Ekspor salak ke China dipermudah



JAKARTA. Eksportir buah salak Indonesia bisa bernafas lega. Setelah ekspor salak ke China mengalami hambatan, kini ekspor bisa kembali lancar. Hal ini akan terwujud  setelah ditandatanganinya Protocol of Plant Quarantine Requirement  for the Export of Salacca Fruit from Indonesia to China di Jakarta minggu lalu.

Kesepakatan tersebut tercapai setelah Menteri Pertanian RI Suswono bertemu dengan Menteri Administrasi Umum Supervisi Kualitas, Inspeksi, dan Karantina Republik Rakyat China (RRC), Zhi Shuping yang berkunjung ke Jakarta.

Protokol ini menjadikan produk buah salak Indonesia dapat masuk ke China, tanpa hambatan administrasi. "Saya berharap ekspor buah salak Indonesia ke China dapat meningkat," kata Suswono pekan lalu.


Mulai awal tahun lalu, ekspor salak ke China memang banyak mengalami hambatan. Ada dugaan, hambatan ini muncul setelah Indonesia  melakukan pembatasan atas impor produk hortikultura, baik berupa penetapan kuota sejumlah produk, termasuk buah-buahan. Apalagi, pemerintah juga menerapkan Rekomendasi Impor Produk Hortikultura (RIPH) serta mengatur pintu masuk pelabuhan impor demi melindungi produk-produk lokal.

Yazid Taufika, Pelaksana Harian (Plh) Dirjen Produksi dan Pemasaran Hasil Pertanian Kemtan menjelaskan, China memang sempat menahan impor salak Indonesia. Alasannya, ditemukan organisme pengganggu tanaman serta kandungan logam berat yang tidak sesuai ketentuan China. di produk salak.  "Namanya juga perdagangan dunia, persaingan antar negara wajar," ujarnya. Namun, pemerintah tidak akan membiarkan ini. Salah satunya lewat protokol.   

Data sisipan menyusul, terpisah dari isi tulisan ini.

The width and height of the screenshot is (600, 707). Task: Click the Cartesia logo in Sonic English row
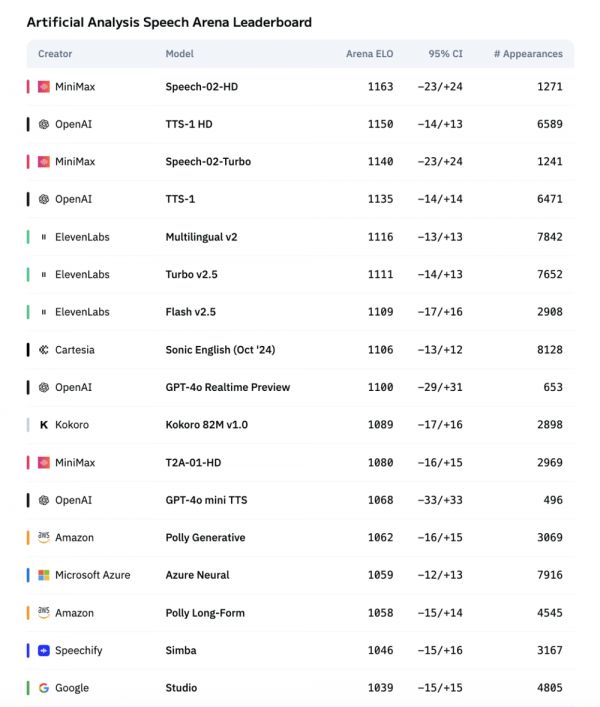pyautogui.click(x=44, y=350)
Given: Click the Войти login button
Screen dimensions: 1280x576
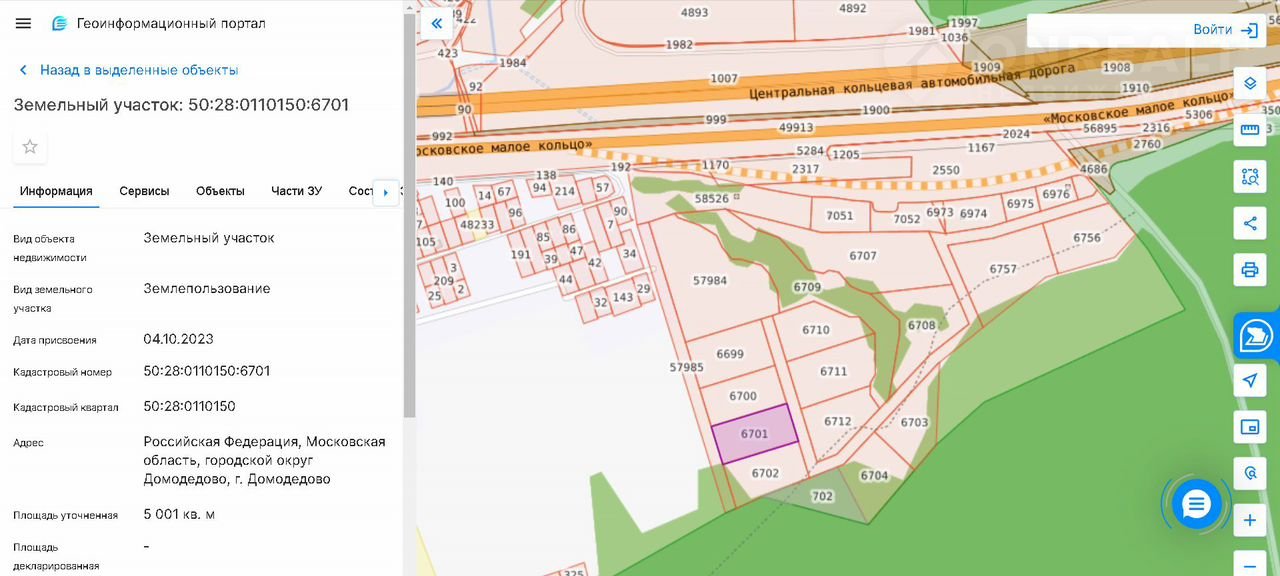Looking at the screenshot, I should [1225, 30].
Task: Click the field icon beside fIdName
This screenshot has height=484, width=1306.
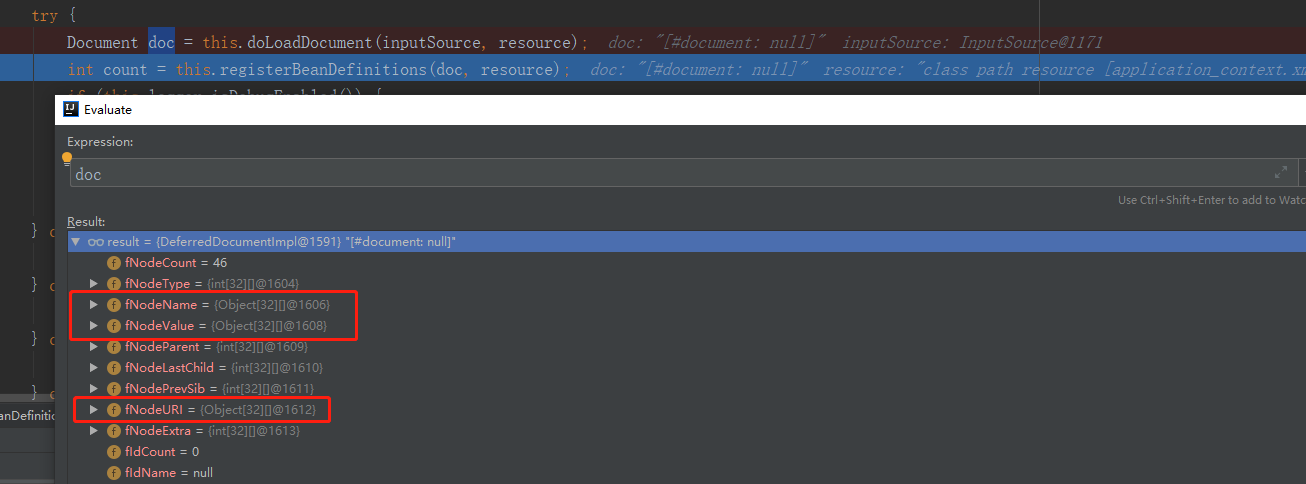Action: pyautogui.click(x=114, y=472)
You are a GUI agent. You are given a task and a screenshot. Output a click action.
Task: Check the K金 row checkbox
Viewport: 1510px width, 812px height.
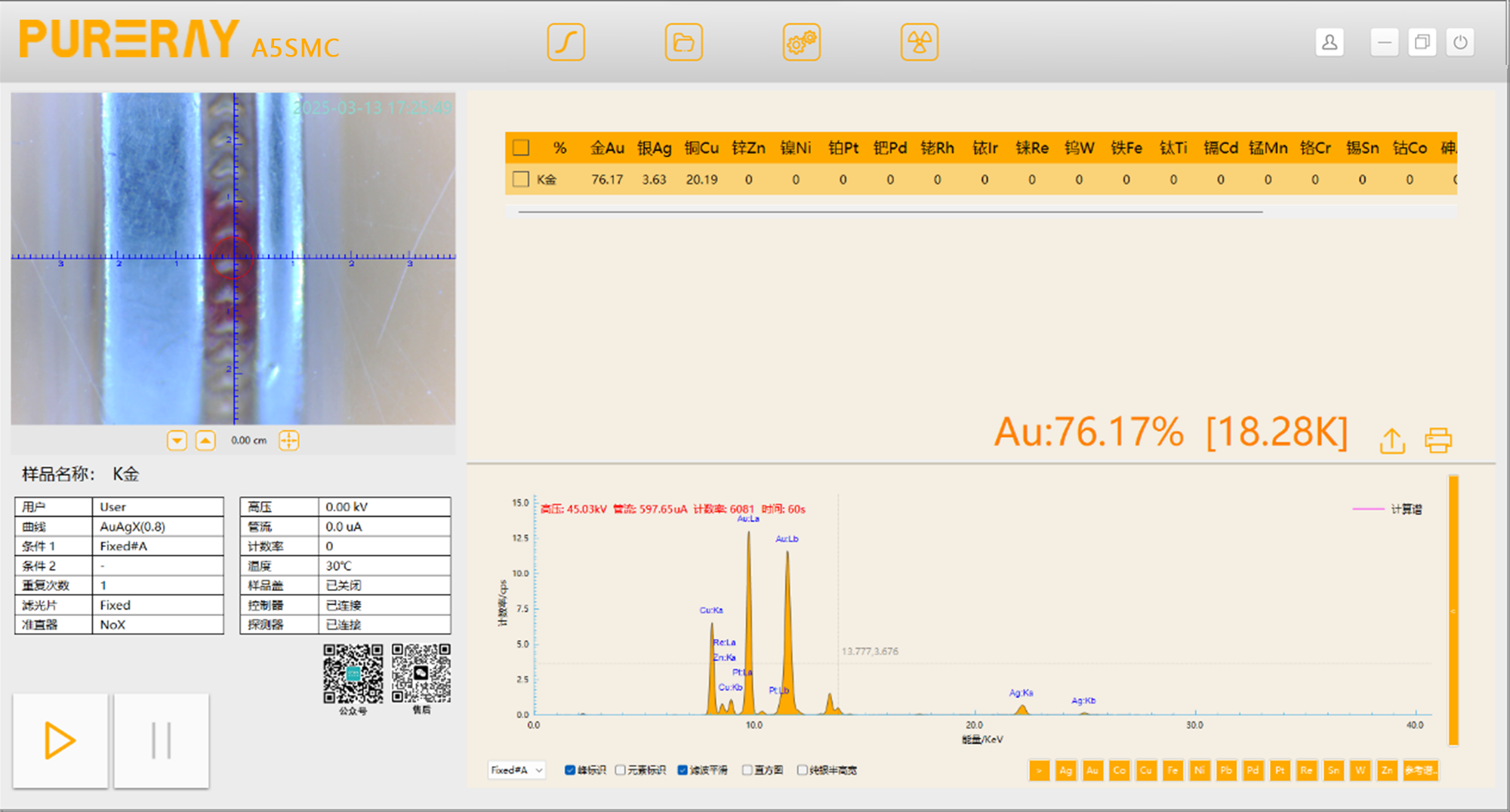(521, 180)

Yazid yakin, protokol  ini akan membuat ekspor salak mengalami peningkatan. Tahun ini ekspor salak ditargetkan  mencapai  878.600 ton ke China.

Volume itu lebih tinggi dibanding 2011 yang sebesar 596.700 ton dan 2012 sebesar 764.000 ton. "Kalau lihat trennya, diharapkan pertumbuhan ekspor sebesar 15%," katanya. Apalagi temuan logam berat itu terbentuk secara proses alami dari tanah dan aman dikonsumsi.

Aturan direvisi

Perdagangan produk pertanian Indonesia dengan China cukup besar. Indonesia mengekspor manggis, pisang, nanas, anggur, kelengkeng dan salak. Sedangkan China banyak mengekspor produk bawang putih, kentang, tomat, bawang bombay, bawang daun, kubis, selada, wortel, cabe dan lobak dari China.

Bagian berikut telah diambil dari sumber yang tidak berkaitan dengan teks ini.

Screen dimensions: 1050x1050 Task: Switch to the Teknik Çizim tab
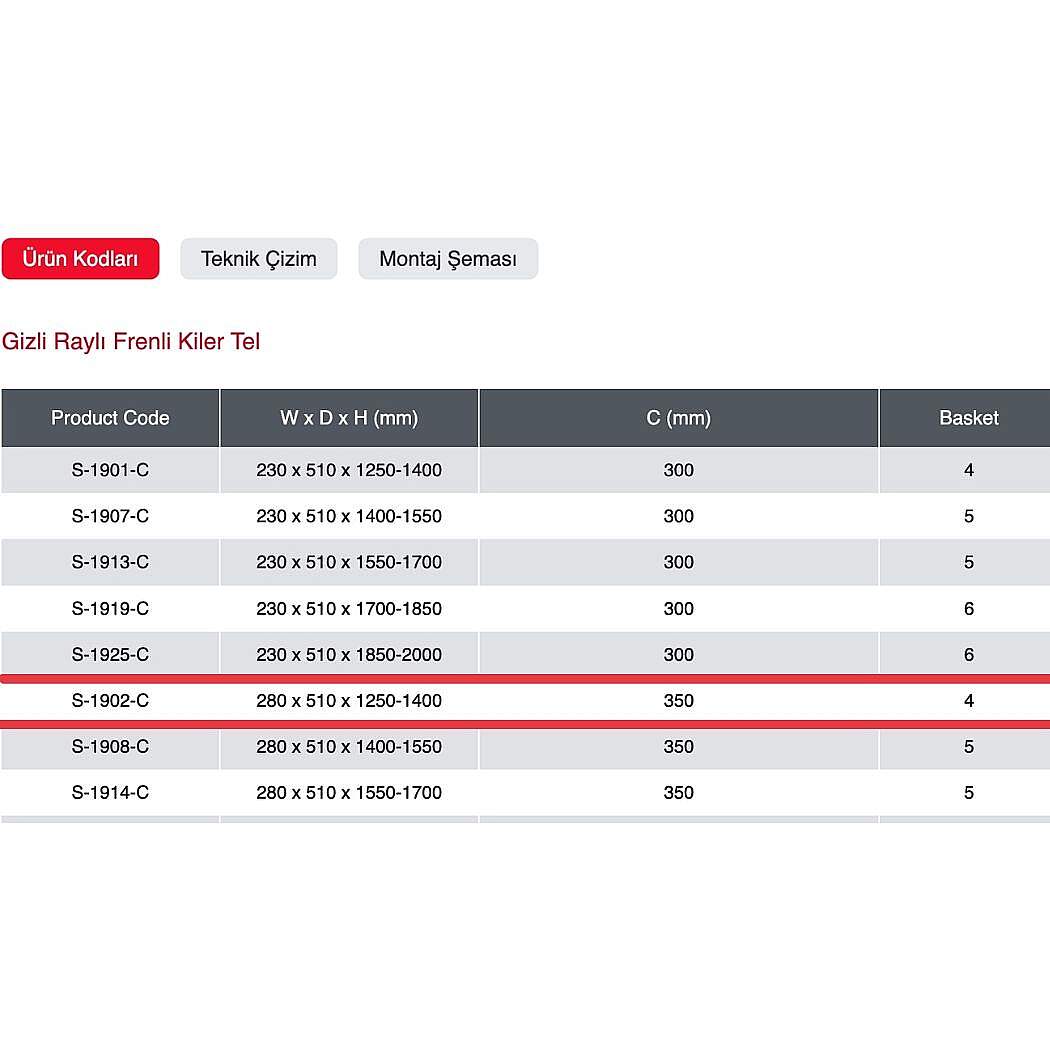pyautogui.click(x=258, y=258)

Lalu apakah ada udang dibalik batu atas pembukaan ekspor salak ke China? Suswono bilang dalam pertemuan dengan China, Negara Tirai Bambu itu mengajukan keberatan atas kebijakan impor hortikultura Indonesia. Yakni terkait ditutupnya pelabuhan Tanjung Priok, Jakarta untuk produk buah impor China dan perlunya inspeksi produk pertanian yang akan diekspor ke Indonesia.

Suswono mengaku masih pikir-pikir atas keberatan itu. "China keberatan karena itu  memberatkan pengusaha mereka karena  ada tambahan biaya besar akibat kedua kebijakan itu," katanya.

Yang pasti, Kemtan sudah merevisi Peraturan Menteri Pertanian (Permentan) Nomor 60 tahun 2012 tentangRIPH. Dalam aturan baru, pemerintah tidak menentukan kuota impor produk hortikultura namun mengatur waktu pemasukan. “Ketika produksi dalam negeri mencukupi kebutuhan, kita tidak melakukan impor," kata Yazid.

Kemtan juga memangkas jumlah pos tarif yang wajib menggunakan RIPH. Jika sebelumnya ada 59 pos tarif dari 20 komoditas, turun menjadi 39 pos tarif dari 15 komoditas, salah satunya adalah bawang putih.